───── Data for this task

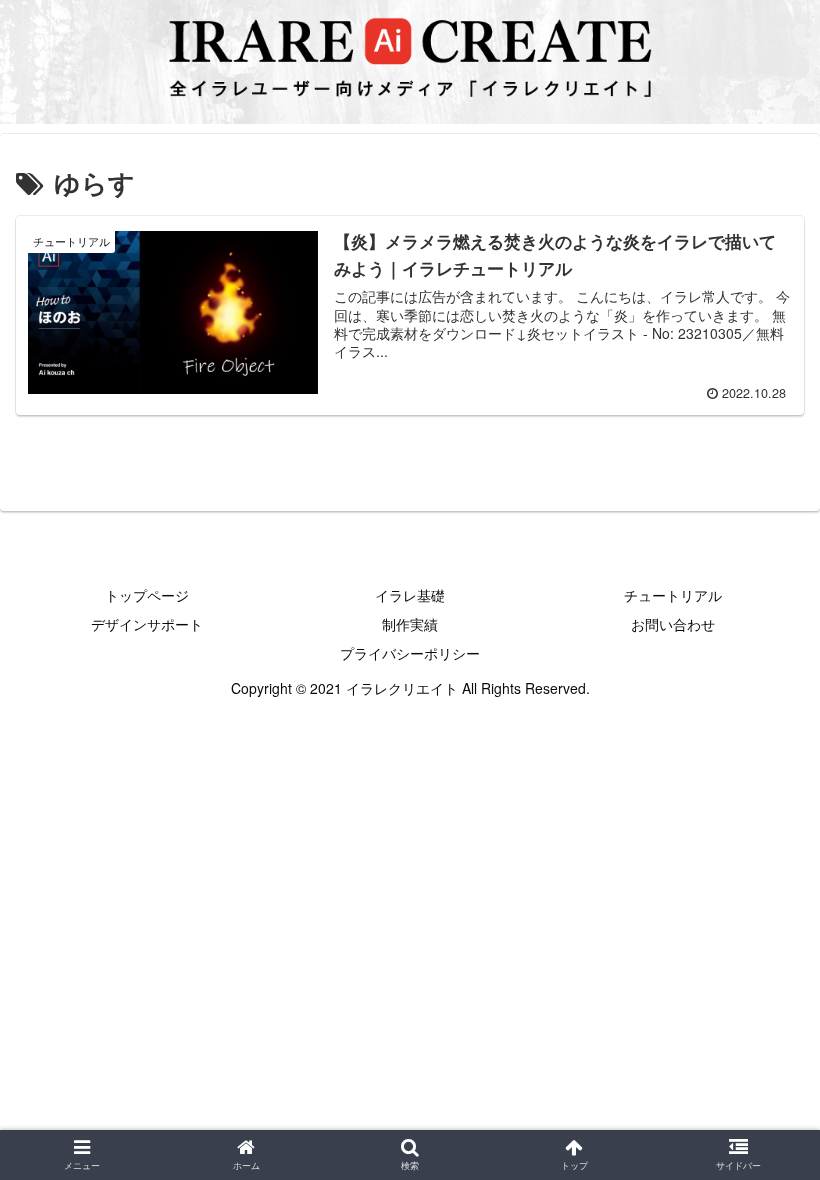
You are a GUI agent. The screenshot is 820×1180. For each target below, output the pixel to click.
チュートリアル (673, 595)
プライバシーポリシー (410, 653)
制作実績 (410, 624)
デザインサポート (147, 624)
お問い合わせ (673, 624)
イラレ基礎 (410, 595)
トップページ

──────────

*What is being asked*
All lines from the one with "チュートリアル (673, 595)" through the end of the data must be repeated exactly, and nothing else may be repeated.

*Solution to this problem*
チュートリアル (673, 595)
プライバシーポリシー (410, 653)
制作実績 (410, 624)
デザインサポート (147, 624)
お問い合わせ (673, 624)
イラレ基礎 (410, 595)
トップページ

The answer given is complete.